■ Short task ■
Set out as a numbered list every line of the material from the line containing "will click(348, 378)." down to the line containing "Action: pos(938,89)", leaving out blank lines.

■ Material provided ■
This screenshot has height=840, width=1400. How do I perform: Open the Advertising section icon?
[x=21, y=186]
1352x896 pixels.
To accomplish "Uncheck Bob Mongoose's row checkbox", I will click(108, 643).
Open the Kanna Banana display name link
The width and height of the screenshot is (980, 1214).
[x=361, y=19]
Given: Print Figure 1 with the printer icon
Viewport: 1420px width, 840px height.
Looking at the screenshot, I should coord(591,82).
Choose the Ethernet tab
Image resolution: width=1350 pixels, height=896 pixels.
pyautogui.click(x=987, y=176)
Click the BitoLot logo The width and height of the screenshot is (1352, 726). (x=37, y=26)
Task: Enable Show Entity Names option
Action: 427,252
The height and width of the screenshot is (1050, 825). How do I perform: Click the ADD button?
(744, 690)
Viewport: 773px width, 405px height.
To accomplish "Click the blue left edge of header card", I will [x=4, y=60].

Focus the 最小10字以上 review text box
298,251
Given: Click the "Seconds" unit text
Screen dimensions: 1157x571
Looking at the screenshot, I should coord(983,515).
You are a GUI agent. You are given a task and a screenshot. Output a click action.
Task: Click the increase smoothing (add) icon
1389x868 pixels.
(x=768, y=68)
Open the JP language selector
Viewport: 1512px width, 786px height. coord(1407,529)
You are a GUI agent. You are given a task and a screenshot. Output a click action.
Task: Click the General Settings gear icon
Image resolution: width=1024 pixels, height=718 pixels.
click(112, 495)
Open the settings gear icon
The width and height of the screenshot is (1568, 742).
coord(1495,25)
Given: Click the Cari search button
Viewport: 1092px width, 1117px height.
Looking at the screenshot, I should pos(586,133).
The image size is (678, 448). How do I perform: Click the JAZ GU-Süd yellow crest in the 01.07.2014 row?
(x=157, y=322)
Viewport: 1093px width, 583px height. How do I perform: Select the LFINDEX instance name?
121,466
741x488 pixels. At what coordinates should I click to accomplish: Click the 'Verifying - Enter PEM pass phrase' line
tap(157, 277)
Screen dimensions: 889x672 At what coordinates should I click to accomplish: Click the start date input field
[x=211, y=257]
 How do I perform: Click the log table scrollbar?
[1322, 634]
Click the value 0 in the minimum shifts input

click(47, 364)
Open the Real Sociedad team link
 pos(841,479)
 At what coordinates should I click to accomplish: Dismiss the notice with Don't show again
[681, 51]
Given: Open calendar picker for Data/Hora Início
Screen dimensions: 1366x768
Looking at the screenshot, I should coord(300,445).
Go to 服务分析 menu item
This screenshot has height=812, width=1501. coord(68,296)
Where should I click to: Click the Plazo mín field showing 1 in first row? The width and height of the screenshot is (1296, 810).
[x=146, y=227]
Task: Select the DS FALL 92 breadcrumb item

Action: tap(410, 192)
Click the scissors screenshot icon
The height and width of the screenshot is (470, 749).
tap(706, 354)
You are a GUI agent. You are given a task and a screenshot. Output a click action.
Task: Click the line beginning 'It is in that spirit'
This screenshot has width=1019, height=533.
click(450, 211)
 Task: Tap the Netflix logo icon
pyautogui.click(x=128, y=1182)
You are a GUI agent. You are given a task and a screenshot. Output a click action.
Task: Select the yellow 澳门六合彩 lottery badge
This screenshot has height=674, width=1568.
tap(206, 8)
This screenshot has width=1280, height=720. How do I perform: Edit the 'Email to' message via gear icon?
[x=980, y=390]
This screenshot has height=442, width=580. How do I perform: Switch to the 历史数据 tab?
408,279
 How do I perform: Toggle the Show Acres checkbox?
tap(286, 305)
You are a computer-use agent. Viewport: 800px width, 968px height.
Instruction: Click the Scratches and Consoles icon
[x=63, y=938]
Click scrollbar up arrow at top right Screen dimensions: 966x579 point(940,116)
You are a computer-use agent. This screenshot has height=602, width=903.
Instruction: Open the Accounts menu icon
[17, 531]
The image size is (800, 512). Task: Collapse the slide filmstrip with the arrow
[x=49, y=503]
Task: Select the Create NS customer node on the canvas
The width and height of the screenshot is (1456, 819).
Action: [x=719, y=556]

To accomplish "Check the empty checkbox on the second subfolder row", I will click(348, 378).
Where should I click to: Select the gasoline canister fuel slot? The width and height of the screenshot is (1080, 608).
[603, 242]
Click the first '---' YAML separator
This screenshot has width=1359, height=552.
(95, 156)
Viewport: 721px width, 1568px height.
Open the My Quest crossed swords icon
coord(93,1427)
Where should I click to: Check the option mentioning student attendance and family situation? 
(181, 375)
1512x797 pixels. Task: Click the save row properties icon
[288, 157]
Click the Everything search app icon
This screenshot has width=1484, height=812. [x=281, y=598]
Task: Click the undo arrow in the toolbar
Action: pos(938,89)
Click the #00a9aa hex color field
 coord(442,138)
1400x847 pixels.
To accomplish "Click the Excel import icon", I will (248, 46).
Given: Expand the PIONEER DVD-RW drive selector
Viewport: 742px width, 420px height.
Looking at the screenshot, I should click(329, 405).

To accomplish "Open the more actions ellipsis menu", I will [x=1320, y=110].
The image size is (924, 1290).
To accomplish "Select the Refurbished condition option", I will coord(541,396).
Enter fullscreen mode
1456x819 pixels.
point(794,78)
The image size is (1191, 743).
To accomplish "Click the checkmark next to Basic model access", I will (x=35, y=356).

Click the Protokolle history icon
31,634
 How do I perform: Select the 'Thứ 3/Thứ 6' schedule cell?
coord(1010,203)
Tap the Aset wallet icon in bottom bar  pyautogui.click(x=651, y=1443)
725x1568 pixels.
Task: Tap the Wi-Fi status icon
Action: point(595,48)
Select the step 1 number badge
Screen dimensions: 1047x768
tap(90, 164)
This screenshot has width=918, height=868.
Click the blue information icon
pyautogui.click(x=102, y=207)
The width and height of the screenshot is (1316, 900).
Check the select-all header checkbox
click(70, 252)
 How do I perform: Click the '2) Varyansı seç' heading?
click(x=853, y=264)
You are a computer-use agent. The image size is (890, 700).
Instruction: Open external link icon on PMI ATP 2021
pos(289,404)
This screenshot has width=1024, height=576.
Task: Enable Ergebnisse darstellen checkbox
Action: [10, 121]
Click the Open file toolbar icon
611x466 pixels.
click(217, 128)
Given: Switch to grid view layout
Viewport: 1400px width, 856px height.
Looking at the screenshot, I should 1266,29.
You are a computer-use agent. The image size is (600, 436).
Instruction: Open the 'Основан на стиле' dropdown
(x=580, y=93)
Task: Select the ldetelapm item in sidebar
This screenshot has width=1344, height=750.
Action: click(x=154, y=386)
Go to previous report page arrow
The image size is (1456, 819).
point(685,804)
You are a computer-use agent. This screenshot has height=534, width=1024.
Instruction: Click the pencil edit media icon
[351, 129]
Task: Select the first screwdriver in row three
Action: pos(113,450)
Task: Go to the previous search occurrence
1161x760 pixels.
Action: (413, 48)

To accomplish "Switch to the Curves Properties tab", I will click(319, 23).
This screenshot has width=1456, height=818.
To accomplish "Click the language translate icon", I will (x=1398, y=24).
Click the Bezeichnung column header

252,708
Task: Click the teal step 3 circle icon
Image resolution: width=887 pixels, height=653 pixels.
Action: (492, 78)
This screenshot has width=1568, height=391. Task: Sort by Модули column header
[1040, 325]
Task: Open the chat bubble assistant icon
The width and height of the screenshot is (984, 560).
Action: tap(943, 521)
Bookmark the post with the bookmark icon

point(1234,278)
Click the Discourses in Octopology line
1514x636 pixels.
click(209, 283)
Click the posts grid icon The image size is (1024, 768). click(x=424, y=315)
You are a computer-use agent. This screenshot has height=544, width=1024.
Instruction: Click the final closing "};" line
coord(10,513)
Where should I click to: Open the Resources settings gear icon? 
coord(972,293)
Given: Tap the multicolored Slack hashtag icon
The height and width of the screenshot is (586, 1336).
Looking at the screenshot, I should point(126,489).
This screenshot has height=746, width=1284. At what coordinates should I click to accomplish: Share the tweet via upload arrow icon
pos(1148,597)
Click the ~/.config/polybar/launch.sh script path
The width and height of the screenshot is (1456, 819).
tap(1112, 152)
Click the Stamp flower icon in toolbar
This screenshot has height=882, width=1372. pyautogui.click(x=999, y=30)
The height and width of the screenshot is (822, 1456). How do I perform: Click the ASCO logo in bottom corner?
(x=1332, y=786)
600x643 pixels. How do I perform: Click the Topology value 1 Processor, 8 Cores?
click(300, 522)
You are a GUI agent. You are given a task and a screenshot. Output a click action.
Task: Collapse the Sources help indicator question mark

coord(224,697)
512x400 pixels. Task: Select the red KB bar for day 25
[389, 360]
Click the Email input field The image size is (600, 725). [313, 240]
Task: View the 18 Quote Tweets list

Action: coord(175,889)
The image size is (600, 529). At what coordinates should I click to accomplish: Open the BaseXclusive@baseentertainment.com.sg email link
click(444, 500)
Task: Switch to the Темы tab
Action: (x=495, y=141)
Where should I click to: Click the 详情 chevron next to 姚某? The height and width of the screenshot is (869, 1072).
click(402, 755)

■ Result for this exercise ■
1. To accomplish "Check the empty checkbox on the second subfolder row", I will click(348, 378).
2. Where should I click to: Select the gasoline canister fuel slot? The width and height of the screenshot is (1080, 608).
3. [603, 242]
4. Click the first '---' YAML separator
5. This screenshot has width=1359, height=552.
6. (95, 156)
7. Viewport: 721px width, 1568px height.
8. Open the My Quest crossed swords icon
9. coord(93,1427)
10. Where should I click to: Check the option mentioning student attendance and family situation? 
11. (181, 375)
12. 1512x797 pixels. Task: Click the save row properties icon
13. [288, 157]
14. Click the Everything search app icon
15. This screenshot has width=1484, height=812. [x=281, y=598]
16. Task: Click the undo arrow in the toolbar
17. Action: pos(938,89)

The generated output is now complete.